PROBLEM STATEMENT = Copy each record below faithfully, leaving out images.

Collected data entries
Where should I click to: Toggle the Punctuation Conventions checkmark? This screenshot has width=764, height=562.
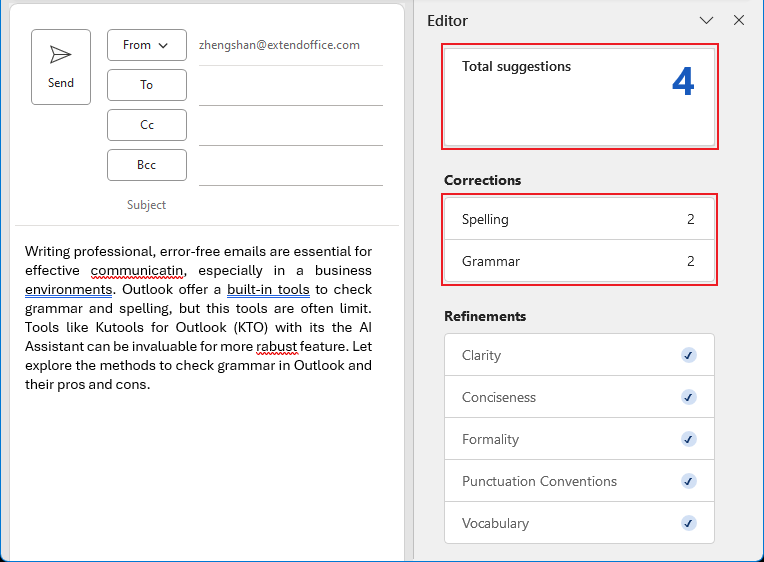688,481
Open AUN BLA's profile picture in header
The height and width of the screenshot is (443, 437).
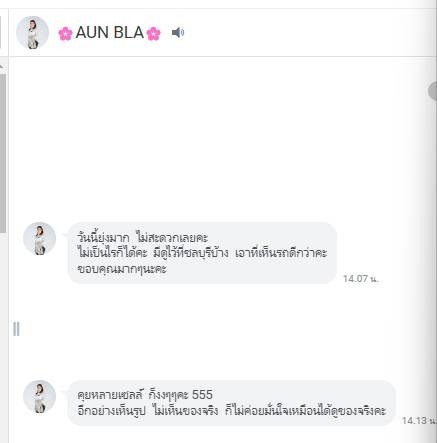coord(32,32)
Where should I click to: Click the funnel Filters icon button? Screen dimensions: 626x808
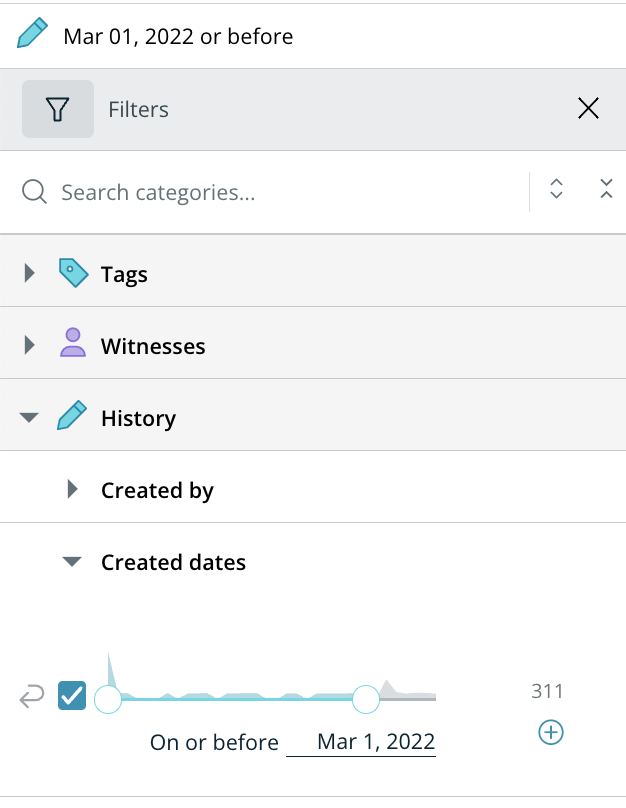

RESULT =
Where should I click to: Toggle the Punctuation Conventions checkmark? This screenshot has width=764, height=562.
688,481
Open AUN BLA's profile picture in header
The height and width of the screenshot is (443, 437).
coord(32,32)
Where should I click to: Click the funnel Filters icon button? Screen dimensions: 626x808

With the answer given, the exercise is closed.